TO STUDY THE ANATOMICAL VARIATION ENCOUNTERED DURING ENDOSCOPIC DACRYOCYSTORHINOSTOMY

Main Article Content

Dr. Ravi Ganeshkar
Dr. Shrikant Mahalle
Dr. Anil Patil

Keywords

Dacryocystorhinostomy, endoscopic, nasolacrimal, success rate, nasal septum, sac localization.

Abstract

Background: Endoscopic DCR (EnDCR) has emerged as a minimally invasive alternative to external DCR, offering superior visualization and cosmetic outcomes. The present analysis aims to evaluate the anatomical variations encountered during the EnDCR.


Methods: A prospective observational study on 70 participants was conducted to assess the effectiveness and safety of EnDCR. The surgical success rate, intraoperative anatomical variations, and pre-, intra-, and postoperative complications were recorded. Adjunct nasal surgeries were performed as needed to address anatomical obstructions.

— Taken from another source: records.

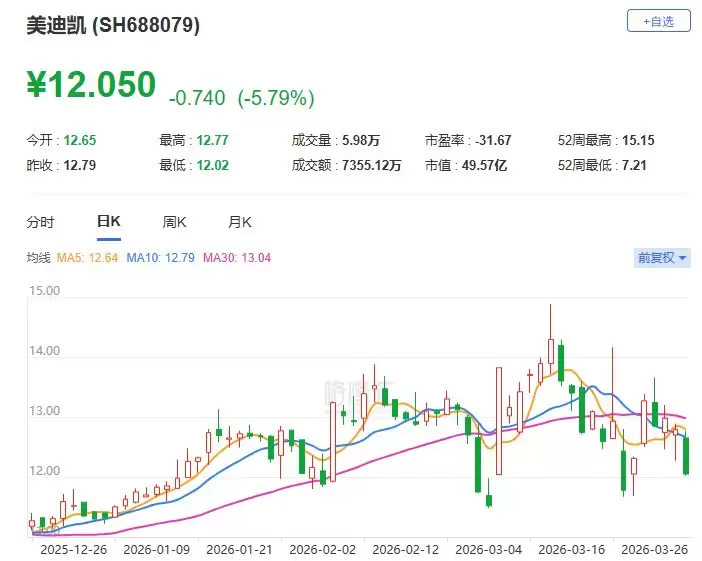Switch to the 月K monthly chart tab
The width and height of the screenshot is (702, 561).
pyautogui.click(x=240, y=222)
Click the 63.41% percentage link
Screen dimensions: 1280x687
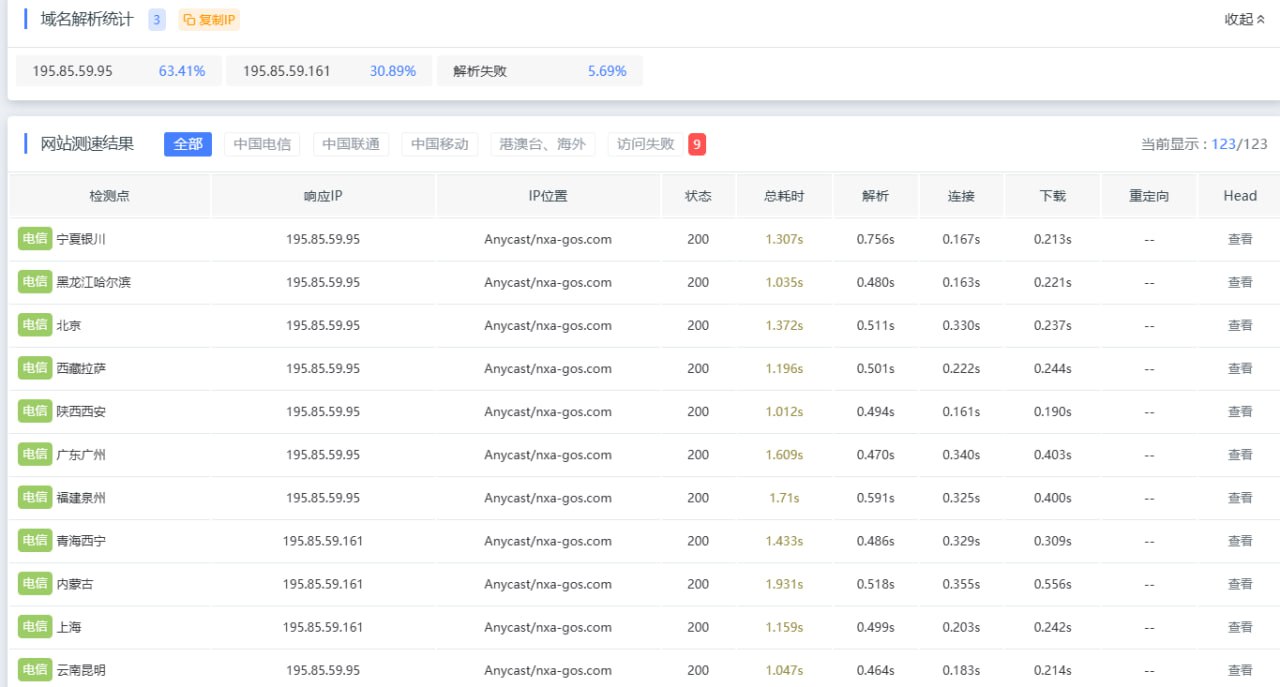[x=181, y=71]
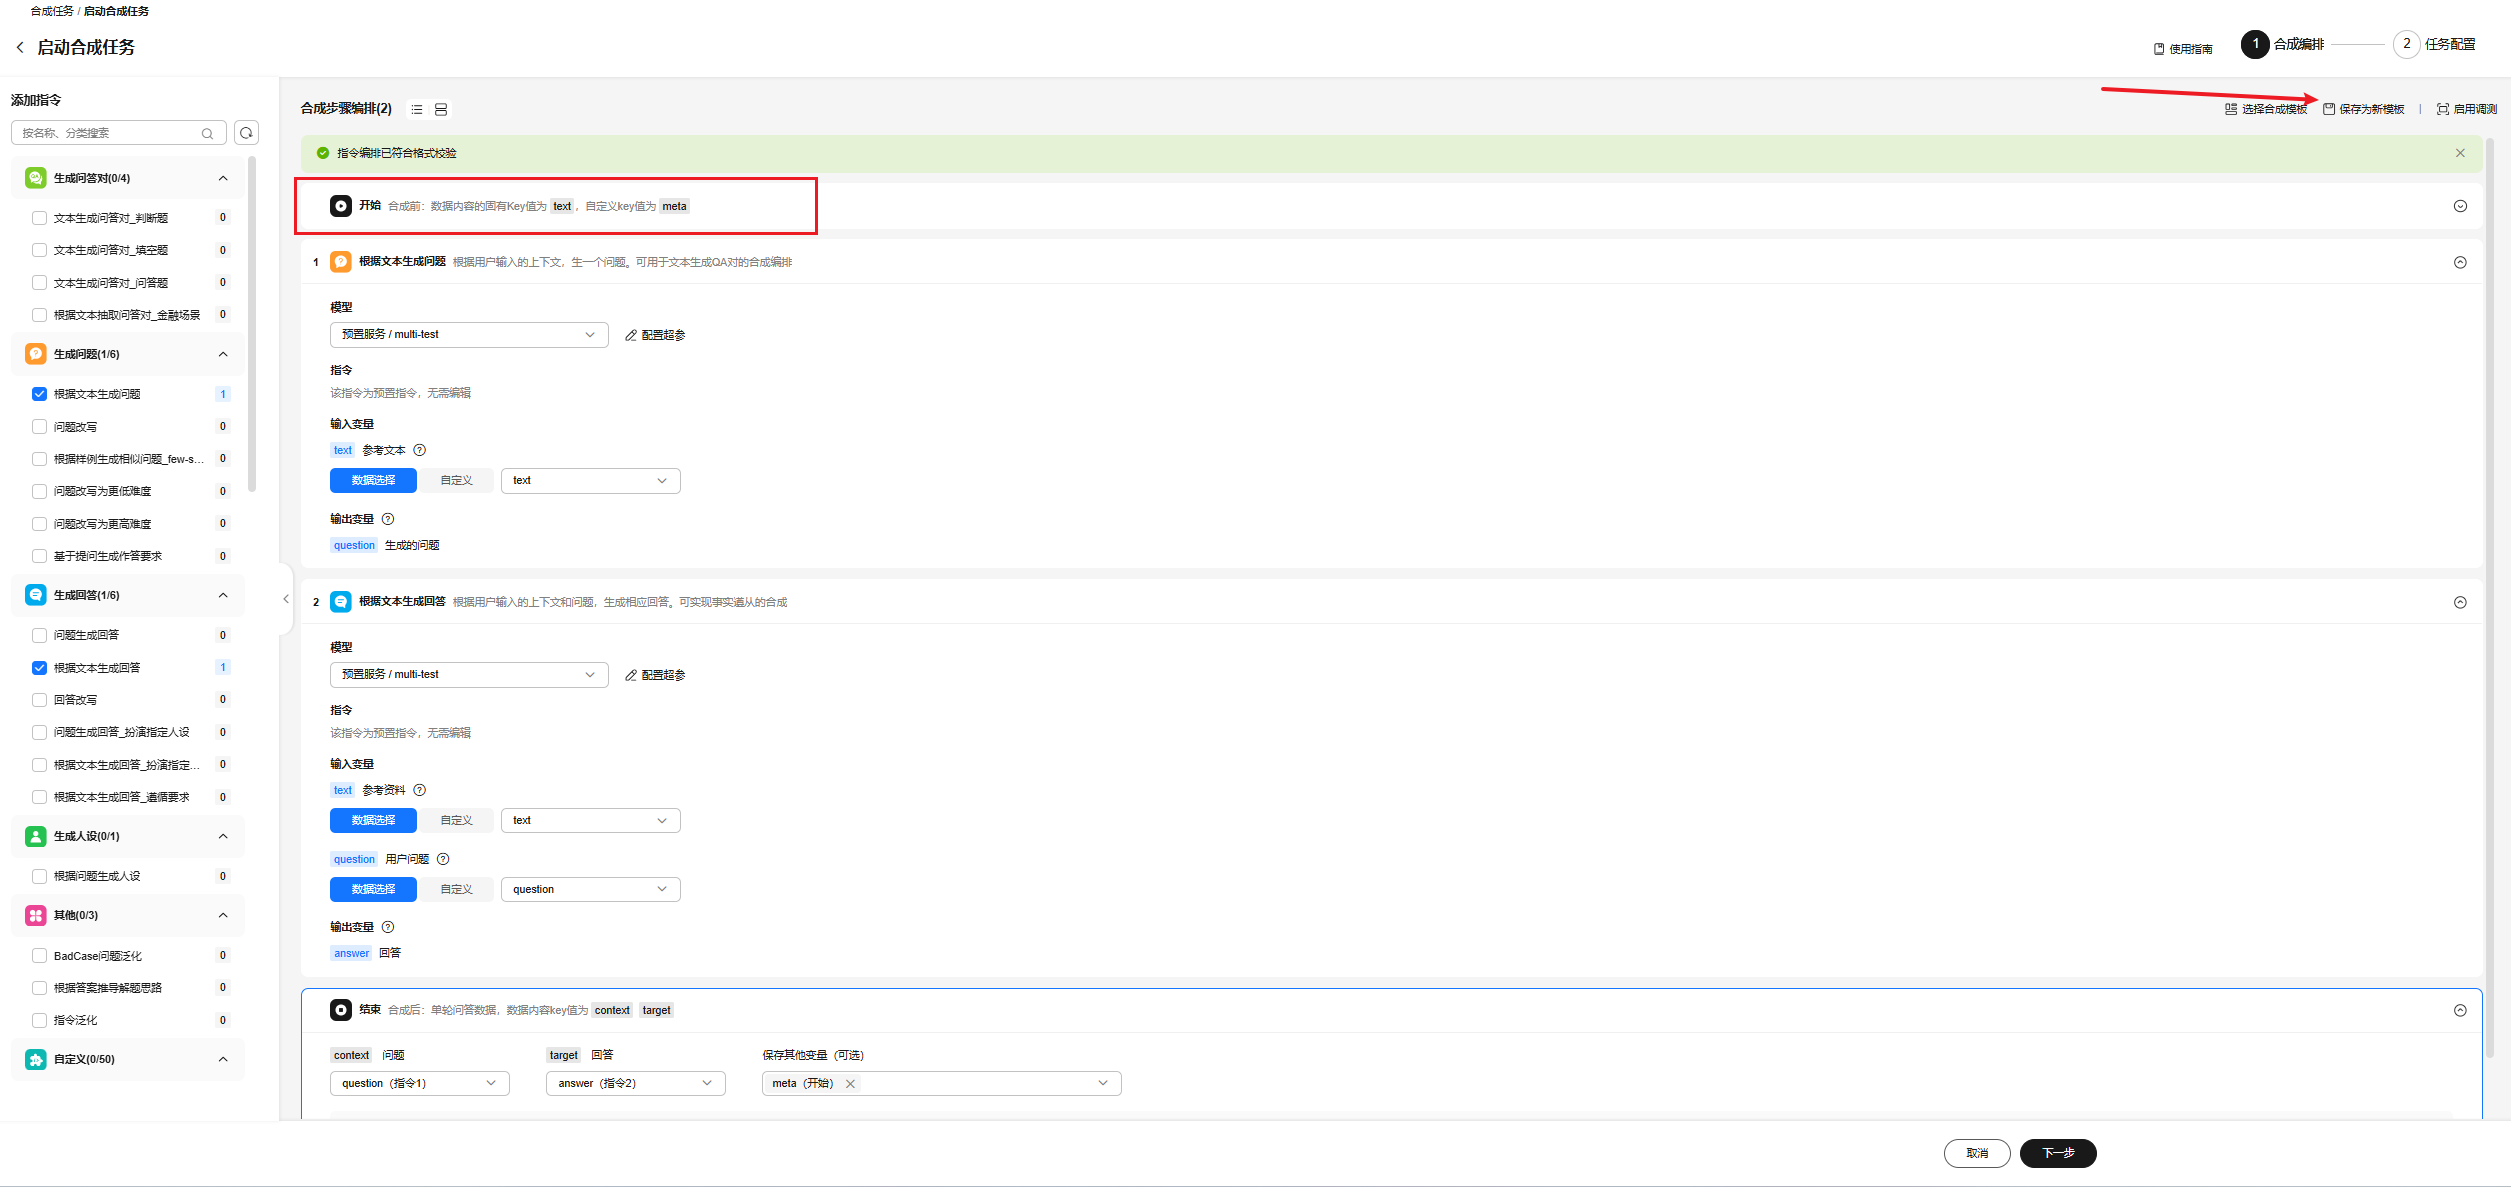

Results: EnDCR achieved a high success rate of 97.14% at six weeks postoperatively. Complication rates were low: preoperative (8.57%), intraoperative (31.43%), and postoperative (4.29%). Common anatomical variations included gross deviated nasal septum, concha bullosa, and thick lacrimal bone, necessitating procedures such as septoplasty or partial turbinectomy in selected cases. Surgical success was attributed to accurate sac localization, adequate bone removal, full sac marsupialization, and mucosal apposition. Postoperative nasal irrigation was emphasized to prevent neo-ostium obstruction.


Conclusion: EnDCR is safe, and cosmetically superior approach for managing nasolacrimal duct obstruction. Success is enhanced by addressing anatomical variations, ensuring wide osteotomy and complete sac exposure, and promoting primary intention healing through mucosal alignment and postoperative care.